Hi Adrian,
Well done on the move from Liberty, I did the same a few years back after my financial advisor (who earned a commission even) couldn't comprehend that I wanted to move from an active to a passive UT, yikes! And those policy structures ensure they take more than they are worth from us uninformed investors!
Same as you, I've moved my RA to EE, initially, only bundles were available and I bought those, whereas now the UT options also exist. In my view the Satrix Balanced Fund is the best bang for the buck, it indexes and its fee structure is lower. Since you won't be trading frequently on this account, the differences between it shouldn't matter significantly.

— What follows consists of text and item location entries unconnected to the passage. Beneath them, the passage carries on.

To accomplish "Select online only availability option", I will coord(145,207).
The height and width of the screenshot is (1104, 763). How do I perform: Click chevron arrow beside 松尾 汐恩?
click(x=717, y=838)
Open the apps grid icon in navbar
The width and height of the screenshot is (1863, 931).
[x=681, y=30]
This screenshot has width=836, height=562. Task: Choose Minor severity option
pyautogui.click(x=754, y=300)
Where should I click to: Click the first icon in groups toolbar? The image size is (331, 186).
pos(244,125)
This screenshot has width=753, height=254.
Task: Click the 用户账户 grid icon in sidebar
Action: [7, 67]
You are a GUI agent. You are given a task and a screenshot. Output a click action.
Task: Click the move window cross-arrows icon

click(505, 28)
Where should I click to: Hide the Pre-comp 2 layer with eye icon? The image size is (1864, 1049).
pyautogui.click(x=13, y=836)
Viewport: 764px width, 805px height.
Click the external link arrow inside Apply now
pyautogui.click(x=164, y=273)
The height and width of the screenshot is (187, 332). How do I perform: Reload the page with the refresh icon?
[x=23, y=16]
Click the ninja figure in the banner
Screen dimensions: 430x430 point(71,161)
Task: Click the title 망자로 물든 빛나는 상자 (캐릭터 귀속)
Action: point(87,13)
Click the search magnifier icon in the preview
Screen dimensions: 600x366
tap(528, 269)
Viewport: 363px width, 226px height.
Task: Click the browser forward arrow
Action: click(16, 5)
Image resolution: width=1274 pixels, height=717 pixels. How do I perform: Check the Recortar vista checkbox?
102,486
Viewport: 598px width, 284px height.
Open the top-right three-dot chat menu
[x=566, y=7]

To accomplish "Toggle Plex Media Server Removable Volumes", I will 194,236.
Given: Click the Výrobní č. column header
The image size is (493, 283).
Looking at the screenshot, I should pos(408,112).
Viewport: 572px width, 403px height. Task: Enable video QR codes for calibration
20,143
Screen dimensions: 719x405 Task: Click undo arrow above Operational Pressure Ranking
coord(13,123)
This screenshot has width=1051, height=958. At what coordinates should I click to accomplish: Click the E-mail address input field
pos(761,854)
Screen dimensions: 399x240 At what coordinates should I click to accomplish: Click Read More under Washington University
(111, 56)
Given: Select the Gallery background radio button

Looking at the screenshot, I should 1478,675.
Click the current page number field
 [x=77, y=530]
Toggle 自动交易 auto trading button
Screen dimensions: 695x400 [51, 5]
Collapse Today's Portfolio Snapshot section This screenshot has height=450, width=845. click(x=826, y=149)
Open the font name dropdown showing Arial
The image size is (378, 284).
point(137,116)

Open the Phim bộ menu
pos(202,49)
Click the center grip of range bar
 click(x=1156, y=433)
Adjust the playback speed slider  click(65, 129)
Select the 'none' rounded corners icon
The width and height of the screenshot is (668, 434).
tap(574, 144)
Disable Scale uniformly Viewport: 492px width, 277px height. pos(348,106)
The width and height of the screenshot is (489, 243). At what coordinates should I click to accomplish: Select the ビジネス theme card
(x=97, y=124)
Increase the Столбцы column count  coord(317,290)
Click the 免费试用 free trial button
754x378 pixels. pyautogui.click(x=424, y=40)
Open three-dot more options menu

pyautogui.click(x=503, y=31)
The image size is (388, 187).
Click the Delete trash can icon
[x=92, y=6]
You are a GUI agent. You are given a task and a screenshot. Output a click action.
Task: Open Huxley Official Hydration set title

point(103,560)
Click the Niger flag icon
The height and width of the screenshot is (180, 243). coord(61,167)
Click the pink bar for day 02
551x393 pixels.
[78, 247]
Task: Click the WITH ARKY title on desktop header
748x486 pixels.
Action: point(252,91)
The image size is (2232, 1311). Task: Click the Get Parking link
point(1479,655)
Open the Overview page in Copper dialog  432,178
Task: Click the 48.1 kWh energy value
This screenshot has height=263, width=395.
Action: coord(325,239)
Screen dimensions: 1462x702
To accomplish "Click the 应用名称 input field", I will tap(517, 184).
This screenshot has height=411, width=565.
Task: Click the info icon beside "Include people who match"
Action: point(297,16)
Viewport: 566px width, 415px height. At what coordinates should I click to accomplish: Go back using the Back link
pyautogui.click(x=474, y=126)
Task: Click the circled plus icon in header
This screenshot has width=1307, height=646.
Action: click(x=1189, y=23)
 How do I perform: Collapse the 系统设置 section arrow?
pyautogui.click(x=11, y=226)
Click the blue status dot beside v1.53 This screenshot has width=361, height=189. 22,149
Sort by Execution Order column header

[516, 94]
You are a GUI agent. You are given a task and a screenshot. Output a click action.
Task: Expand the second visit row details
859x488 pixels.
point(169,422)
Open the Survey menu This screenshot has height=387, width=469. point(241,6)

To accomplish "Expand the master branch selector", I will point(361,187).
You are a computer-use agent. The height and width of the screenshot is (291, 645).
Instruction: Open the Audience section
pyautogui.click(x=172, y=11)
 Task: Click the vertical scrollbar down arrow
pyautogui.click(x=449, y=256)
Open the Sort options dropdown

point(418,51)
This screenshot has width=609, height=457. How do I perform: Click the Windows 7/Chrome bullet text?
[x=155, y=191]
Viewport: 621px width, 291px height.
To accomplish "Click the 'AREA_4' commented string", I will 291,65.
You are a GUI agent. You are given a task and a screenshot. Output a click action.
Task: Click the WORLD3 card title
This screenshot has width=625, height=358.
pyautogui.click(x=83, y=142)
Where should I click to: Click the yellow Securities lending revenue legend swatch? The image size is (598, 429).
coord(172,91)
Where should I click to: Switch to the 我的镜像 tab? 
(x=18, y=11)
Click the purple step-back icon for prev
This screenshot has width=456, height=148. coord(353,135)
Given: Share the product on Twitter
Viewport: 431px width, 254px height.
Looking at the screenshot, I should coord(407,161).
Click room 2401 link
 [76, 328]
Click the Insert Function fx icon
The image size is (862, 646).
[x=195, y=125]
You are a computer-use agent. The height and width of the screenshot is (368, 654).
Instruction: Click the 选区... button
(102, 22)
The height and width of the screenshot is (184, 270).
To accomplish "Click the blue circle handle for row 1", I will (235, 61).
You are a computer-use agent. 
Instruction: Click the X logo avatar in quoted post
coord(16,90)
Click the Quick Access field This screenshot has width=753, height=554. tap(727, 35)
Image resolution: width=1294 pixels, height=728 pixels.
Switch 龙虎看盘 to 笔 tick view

I still keep my bundles, which is subject to a management fee, ETF TERs, ETF buy-sell spreads and the like. In a rough Excel sheet I calculated that I'll incur a ~0.4% loss in investment if I sell the bundles and moved it to the UTs, not even factoring in the brokerage of the UT purchase yet.
There's an abundance of UT vs ETF information on the internet. I think the main advantage is that UTsFor an RA, I think it is largely negligible, and you should pick the best investment / cost structure you would like to pursue. I am more in favour of the UT as its 100% passive, whereas the Bundles command a fee to select ETFs (and some shares in some options) on your behalf - which isn't rocket science any case and would not necessarily maximise your returns. If the bundle had some hedge funds or exotic assets not already on EE, then sure, but otherwise, Satrix Balanced every month.